REQUIRED WORK:
This exercise needs all of the entries set down again, exactly as they read.

(Pixel coordinate grounding data)
== Segment start ==

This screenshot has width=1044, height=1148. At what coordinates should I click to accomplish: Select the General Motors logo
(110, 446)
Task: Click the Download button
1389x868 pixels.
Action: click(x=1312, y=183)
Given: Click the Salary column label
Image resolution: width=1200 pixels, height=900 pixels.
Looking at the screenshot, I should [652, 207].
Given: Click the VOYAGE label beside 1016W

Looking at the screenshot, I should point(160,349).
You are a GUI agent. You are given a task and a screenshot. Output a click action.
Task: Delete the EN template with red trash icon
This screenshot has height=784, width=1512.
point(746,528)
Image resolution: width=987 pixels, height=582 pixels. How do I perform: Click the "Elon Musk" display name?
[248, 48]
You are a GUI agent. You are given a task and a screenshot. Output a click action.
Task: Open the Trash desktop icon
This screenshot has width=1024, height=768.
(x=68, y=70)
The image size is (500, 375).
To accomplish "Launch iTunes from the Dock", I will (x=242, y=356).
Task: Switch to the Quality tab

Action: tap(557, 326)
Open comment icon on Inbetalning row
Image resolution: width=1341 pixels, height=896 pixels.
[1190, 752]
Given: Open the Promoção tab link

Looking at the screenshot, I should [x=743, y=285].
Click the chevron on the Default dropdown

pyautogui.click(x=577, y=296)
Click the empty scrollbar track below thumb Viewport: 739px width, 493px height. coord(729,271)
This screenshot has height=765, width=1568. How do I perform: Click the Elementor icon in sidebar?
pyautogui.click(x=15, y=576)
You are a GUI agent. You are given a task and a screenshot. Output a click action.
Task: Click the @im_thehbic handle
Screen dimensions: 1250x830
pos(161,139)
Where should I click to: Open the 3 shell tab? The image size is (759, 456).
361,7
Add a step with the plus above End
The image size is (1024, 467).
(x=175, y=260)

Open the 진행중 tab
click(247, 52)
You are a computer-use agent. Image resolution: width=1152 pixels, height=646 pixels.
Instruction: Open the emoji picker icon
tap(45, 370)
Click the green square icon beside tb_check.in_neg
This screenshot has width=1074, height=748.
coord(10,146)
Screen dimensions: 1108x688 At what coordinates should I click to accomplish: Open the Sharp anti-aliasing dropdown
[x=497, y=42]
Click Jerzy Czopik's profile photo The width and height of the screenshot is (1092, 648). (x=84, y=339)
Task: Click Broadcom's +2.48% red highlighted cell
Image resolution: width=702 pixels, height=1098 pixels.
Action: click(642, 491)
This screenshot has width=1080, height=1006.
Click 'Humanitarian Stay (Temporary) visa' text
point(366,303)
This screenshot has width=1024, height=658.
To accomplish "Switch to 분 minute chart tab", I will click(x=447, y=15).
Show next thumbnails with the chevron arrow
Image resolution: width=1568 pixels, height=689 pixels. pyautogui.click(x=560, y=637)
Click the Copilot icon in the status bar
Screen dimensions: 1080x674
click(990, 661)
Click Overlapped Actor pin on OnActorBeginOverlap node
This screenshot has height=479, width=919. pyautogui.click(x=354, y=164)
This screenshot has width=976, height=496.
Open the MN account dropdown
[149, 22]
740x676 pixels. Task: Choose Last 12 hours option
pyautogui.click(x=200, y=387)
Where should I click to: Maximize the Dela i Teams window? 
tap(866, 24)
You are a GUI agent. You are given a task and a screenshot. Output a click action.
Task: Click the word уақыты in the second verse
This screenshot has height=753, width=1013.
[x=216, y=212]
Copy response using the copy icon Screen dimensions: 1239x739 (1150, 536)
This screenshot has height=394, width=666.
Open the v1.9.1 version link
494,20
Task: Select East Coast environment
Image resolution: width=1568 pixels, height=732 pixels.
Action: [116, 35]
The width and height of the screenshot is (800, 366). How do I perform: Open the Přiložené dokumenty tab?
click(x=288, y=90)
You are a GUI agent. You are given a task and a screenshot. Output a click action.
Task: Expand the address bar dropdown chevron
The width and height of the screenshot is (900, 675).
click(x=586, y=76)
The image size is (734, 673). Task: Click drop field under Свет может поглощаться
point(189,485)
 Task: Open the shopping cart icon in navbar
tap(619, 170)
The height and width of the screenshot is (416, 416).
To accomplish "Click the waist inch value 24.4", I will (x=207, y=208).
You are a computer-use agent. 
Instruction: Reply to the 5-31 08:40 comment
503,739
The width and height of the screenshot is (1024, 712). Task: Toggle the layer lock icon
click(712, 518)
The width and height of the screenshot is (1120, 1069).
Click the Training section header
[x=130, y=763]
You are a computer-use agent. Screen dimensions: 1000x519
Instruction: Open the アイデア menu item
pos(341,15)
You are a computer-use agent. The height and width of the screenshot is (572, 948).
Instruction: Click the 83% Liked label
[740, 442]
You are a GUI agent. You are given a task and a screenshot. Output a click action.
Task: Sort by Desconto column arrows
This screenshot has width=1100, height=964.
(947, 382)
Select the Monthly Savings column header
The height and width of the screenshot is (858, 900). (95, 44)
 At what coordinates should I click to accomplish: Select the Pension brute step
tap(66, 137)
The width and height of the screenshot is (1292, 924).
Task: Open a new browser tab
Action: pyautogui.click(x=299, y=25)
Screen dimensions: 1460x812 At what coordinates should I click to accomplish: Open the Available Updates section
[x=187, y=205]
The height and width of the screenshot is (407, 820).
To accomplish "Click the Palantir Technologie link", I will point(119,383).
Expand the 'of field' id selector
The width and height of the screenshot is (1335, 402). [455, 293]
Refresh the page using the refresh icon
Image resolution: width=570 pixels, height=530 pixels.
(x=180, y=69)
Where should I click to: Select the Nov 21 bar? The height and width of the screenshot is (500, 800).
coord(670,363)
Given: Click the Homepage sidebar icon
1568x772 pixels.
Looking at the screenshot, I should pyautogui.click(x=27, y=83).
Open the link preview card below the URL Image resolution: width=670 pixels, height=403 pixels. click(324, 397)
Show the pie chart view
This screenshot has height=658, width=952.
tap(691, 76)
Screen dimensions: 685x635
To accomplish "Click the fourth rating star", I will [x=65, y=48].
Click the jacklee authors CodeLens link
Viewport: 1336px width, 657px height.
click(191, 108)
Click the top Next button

== Segment end ==

RESPONSE AREA:
This screenshot has width=1044, height=1148. At what coordinates should I click to accomplish: Select the General Motors logo
(110, 446)
Task: Click the Download button
1389x868 pixels.
Action: click(x=1312, y=183)
Given: Click the Salary column label
Image resolution: width=1200 pixels, height=900 pixels.
Looking at the screenshot, I should [652, 207].
Given: Click the VOYAGE label beside 1016W

Looking at the screenshot, I should point(160,349).
You are a GUI agent. You are given a task and a screenshot. Output a click action.
Task: Delete the EN template with red trash icon
This screenshot has height=784, width=1512.
point(746,528)
Image resolution: width=987 pixels, height=582 pixels. How do I perform: Click the "Elon Musk" display name?
[248, 48]
You are a GUI agent. You are given a task and a screenshot. Output a click action.
Task: Open the Trash desktop icon
This screenshot has width=1024, height=768.
(x=68, y=70)
The image size is (500, 375).
To accomplish "Launch iTunes from the Dock", I will (x=242, y=356).
Task: Switch to the Quality tab

Action: tap(557, 326)
Open comment icon on Inbetalning row
Image resolution: width=1341 pixels, height=896 pixels.
[1190, 752]
Given: Open the Promoção tab link

Looking at the screenshot, I should [x=743, y=285].
Click the chevron on the Default dropdown

pyautogui.click(x=577, y=296)
Click the empty scrollbar track below thumb Viewport: 739px width, 493px height. coord(729,271)
This screenshot has height=765, width=1568. How do I perform: Click the Elementor icon in sidebar?
pyautogui.click(x=15, y=576)
You are a GUI agent. You are given a task and a screenshot. Output a click action.
Task: Click the @im_thehbic handle
Screen dimensions: 1250x830
pos(161,139)
Where should I click to: Open the 3 shell tab? The image size is (759, 456).
361,7
Add a step with the plus above End
The image size is (1024, 467).
(x=175, y=260)

Open the 진행중 tab
click(247, 52)
You are a computer-use agent. Image resolution: width=1152 pixels, height=646 pixels.
Instruction: Open the emoji picker icon
tap(45, 370)
Click the green square icon beside tb_check.in_neg
This screenshot has width=1074, height=748.
coord(10,146)
Screen dimensions: 1108x688 At what coordinates should I click to accomplish: Open the Sharp anti-aliasing dropdown
[x=497, y=42]
Click Jerzy Czopik's profile photo The width and height of the screenshot is (1092, 648). (x=84, y=339)
Task: Click Broadcom's +2.48% red highlighted cell
Image resolution: width=702 pixels, height=1098 pixels.
Action: click(642, 491)
This screenshot has width=1080, height=1006.
Click 'Humanitarian Stay (Temporary) visa' text
point(366,303)
This screenshot has width=1024, height=658.
To accomplish "Switch to 분 minute chart tab", I will click(x=447, y=15).
Show next thumbnails with the chevron arrow
Image resolution: width=1568 pixels, height=689 pixels. pyautogui.click(x=560, y=637)
Click the Copilot icon in the status bar
Screen dimensions: 1080x674
click(990, 661)
Click Overlapped Actor pin on OnActorBeginOverlap node
This screenshot has height=479, width=919. pyautogui.click(x=354, y=164)
This screenshot has width=976, height=496.
Open the MN account dropdown
[149, 22]
740x676 pixels. Task: Choose Last 12 hours option
pyautogui.click(x=200, y=387)
Where should I click to: Maximize the Dela i Teams window? 
tap(866, 24)
You are a GUI agent. You are given a task and a screenshot. Output a click action.
Task: Click the word уақыты in the second verse
This screenshot has height=753, width=1013.
[x=216, y=212]
Copy response using the copy icon Screen dimensions: 1239x739 (1150, 536)
This screenshot has height=394, width=666.
Open the v1.9.1 version link
494,20
Task: Select East Coast environment
Image resolution: width=1568 pixels, height=732 pixels.
Action: [116, 35]
The width and height of the screenshot is (800, 366). How do I perform: Open the Přiložené dokumenty tab?
click(x=288, y=90)
You are a GUI agent. You are given a task and a screenshot. Output a click action.
Task: Expand the address bar dropdown chevron
The width and height of the screenshot is (900, 675).
click(x=586, y=76)
The image size is (734, 673). Task: Click drop field under Свет может поглощаться
point(189,485)
 Task: Open the shopping cart icon in navbar
tap(619, 170)
The height and width of the screenshot is (416, 416).
To accomplish "Click the waist inch value 24.4", I will (x=207, y=208).
You are a computer-use agent. 
Instruction: Reply to the 5-31 08:40 comment
503,739
The width and height of the screenshot is (1024, 712). Task: Toggle the layer lock icon
click(712, 518)
The width and height of the screenshot is (1120, 1069).
Click the Training section header
[x=130, y=763]
You are a computer-use agent. Screen dimensions: 1000x519
Instruction: Open the アイデア menu item
pos(341,15)
You are a computer-use agent. The height and width of the screenshot is (572, 948).
Instruction: Click the 83% Liked label
[740, 442]
You are a GUI agent. You are given a task and a screenshot. Output a click action.
Task: Sort by Desconto column arrows
This screenshot has width=1100, height=964.
(947, 382)
Select the Monthly Savings column header
The height and width of the screenshot is (858, 900). (95, 44)
 At what coordinates should I click to accomplish: Select the Pension brute step
tap(66, 137)
The width and height of the screenshot is (1292, 924).
Task: Open a new browser tab
Action: pyautogui.click(x=299, y=25)
Screen dimensions: 1460x812 At what coordinates should I click to accomplish: Open the Available Updates section
[x=187, y=205]
The height and width of the screenshot is (407, 820).
To accomplish "Click the Palantir Technologie link", I will point(119,383).
Expand the 'of field' id selector
The width and height of the screenshot is (1335, 402). [455, 293]
Refresh the page using the refresh icon
Image resolution: width=570 pixels, height=530 pixels.
(x=180, y=69)
Where should I click to: Select the Nov 21 bar? The height and width of the screenshot is (500, 800).
coord(670,363)
Given: Click the Homepage sidebar icon
1568x772 pixels.
Looking at the screenshot, I should pyautogui.click(x=27, y=83).
Open the link preview card below the URL Image resolution: width=670 pixels, height=403 pixels. click(324, 397)
Show the pie chart view
This screenshot has height=658, width=952.
tap(691, 76)
Screen dimensions: 685x635
To accomplish "Click the fourth rating star", I will [x=65, y=48].
Click the jacklee authors CodeLens link
Viewport: 1336px width, 657px height.
click(191, 108)
Click the top Next button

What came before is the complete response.